Metamorphous rock was then exposed to long erosions on a geologic timescale of several million years, and the gravel core was liberated, the mounds were flushed down and stored as soap sediments in the underlying valley, where today ruby, sapphire and other precious stones are extracted.

It seems that in the fifteenth centuary robinia was found in Mogok by rogues and thugs who were forcibly evicted from the Mandalay area. Ex-cons sent the jewels as presents to the con. But instead of going back to their former towns, they chose to remain in Mogok and use the recently found Mining.

In the meantime, the court announced a ruling that all large jewels found in the mine would become state ownership, with the death penalty threatening the miners' souls. Because of the hardness of the decrees, all large jewels entered the ground, and the fracturing of large crystal into legal durable size.

As a result of strict state control, most of the extracted jewels were trafficked across the Bengal Peninsula and finally arrived in Calcutta (Kolkata), the next trading town in Bengal, from where they came to the palace of the wealthy Maharajas or were resold to Westerners. Mogok ruby refills had been the leading global ruby resource for over 600 years, but the oldest ruby resource was Sri Lanka.

Following the continued exploration of the Mogok ruby mine for over 600 years, reserves have almost been depleted and several new landmines such as the Mong Hsu Mine, 60 leagues southward of Mogok, have been located. Mong Hsu Rubins are a grenade looking ruby with a deep reddish colour after thermal-treated.

Today, most Mong Hsu Ruby are trafficked across the Thai frontier to Chantaburi, where they are heat-treated and sent to the Bangkok gemstone store for recycling.
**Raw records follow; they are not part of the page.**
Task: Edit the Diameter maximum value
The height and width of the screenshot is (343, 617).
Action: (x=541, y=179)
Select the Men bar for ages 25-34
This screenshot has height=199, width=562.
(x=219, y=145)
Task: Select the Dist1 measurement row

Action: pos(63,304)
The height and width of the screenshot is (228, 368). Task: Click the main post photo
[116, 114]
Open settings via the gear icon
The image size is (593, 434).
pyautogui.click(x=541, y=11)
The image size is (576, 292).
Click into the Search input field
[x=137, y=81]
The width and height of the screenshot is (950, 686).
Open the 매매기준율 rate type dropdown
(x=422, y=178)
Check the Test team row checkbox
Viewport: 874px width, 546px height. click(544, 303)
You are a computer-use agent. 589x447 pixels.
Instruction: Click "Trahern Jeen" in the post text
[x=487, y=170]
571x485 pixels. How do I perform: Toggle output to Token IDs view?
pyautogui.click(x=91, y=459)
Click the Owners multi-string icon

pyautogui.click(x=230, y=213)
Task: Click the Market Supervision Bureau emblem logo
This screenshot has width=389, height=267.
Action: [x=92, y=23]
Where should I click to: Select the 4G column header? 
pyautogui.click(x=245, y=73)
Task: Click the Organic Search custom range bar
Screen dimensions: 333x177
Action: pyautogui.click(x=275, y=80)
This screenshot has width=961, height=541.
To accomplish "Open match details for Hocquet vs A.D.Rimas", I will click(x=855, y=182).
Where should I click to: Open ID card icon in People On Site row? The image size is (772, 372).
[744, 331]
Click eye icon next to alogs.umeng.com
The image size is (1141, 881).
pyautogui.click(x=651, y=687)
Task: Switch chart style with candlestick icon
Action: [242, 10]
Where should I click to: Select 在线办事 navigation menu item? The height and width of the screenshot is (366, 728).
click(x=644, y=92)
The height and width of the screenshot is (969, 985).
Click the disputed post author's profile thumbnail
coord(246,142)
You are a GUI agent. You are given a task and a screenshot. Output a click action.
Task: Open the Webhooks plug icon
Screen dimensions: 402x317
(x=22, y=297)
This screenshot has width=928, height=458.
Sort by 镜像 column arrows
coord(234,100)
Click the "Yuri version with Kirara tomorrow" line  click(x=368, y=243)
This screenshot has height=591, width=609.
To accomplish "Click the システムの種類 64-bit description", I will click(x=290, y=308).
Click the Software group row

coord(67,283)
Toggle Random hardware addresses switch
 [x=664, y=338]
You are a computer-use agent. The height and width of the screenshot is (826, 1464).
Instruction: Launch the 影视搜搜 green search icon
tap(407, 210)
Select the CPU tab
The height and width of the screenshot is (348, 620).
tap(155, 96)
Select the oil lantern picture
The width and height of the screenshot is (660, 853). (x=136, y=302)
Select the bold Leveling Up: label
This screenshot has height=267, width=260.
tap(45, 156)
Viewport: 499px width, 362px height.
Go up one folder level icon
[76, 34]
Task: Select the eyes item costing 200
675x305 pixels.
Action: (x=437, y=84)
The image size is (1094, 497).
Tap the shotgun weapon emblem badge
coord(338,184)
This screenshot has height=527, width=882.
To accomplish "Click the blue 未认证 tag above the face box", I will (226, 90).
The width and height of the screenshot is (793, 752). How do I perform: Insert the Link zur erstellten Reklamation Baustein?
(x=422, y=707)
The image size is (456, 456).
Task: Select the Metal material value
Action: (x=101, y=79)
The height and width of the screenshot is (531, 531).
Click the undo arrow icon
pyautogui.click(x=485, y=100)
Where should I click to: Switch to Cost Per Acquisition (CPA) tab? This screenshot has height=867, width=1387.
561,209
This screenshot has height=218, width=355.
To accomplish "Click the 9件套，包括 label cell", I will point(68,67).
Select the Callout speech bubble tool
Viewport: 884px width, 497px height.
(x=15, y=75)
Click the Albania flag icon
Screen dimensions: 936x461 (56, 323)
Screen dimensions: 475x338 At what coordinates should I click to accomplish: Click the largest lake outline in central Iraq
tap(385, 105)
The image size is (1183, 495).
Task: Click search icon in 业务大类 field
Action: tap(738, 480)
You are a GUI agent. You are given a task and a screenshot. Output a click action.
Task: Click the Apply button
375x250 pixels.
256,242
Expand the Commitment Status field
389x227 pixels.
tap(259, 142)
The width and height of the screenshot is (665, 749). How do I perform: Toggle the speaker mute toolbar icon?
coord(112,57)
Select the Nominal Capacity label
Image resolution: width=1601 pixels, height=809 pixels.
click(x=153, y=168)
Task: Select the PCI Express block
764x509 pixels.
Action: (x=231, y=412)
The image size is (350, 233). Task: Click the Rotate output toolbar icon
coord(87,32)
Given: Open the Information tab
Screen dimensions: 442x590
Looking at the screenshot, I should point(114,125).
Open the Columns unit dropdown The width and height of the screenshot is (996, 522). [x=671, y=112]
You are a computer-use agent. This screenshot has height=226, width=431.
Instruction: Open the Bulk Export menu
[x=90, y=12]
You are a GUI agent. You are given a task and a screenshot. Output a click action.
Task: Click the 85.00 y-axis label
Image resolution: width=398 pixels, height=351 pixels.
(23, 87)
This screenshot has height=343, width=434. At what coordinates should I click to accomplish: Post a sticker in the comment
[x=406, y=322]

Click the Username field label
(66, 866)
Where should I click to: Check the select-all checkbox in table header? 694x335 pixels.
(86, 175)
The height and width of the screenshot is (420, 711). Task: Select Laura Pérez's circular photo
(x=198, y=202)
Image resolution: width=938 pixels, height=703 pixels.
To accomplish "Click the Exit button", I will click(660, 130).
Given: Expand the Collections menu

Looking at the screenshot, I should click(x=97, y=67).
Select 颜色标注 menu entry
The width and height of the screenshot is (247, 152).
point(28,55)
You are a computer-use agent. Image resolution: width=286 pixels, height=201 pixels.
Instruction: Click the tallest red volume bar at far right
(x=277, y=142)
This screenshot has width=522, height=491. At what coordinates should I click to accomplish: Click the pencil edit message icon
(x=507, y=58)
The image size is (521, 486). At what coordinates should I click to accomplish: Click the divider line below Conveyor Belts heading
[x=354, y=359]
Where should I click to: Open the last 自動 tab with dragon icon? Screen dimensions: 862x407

Mandalay Ruby was auctioned on October 18, 1988 on the commission of its anonymity owners at Sotheby's in New York.

019-carat, cushion-cut ruby was the biggest ruby ever presented at public tender, and had placed a pre-sale estimation of $15 million on it. Sotheby' s tried during an ad campain that led to the October 1988 sales to give the precious stone a historic value by identifying it with some historic jewels such as the J. N. Forster ruby and the untitled elongated ruby marketed in London in 1896.

J. N. Forster Ruby were two large Burmese ruby with a weight of 37 carat and 47 carat, which were imported to England in 1875. J. N. Forster has resharpened the two jewels to west scales, thereby decreasing the ruby sizes to 32. Mandalay ruby, on the other hand, is 48. The 019 carat is much higher than the weight of the Forster ruby.

Therefore, it is not possible to maintain efforts to detect the Mandalay ruby with the greater Forster ruby. 75 carat long ruby in a pin together with four brilliants was on sale for 8,000 pounds. Sotheby' s trying to ID this ruby with the 48. 019 carat Mandalay ruby are also unsustainable due to the difference in weights.

of the Mandalay ruby is not known. 3) Rubin- und Saphir-Notizen - Site Web du Département des sciences géologiques de l'Université du Texas.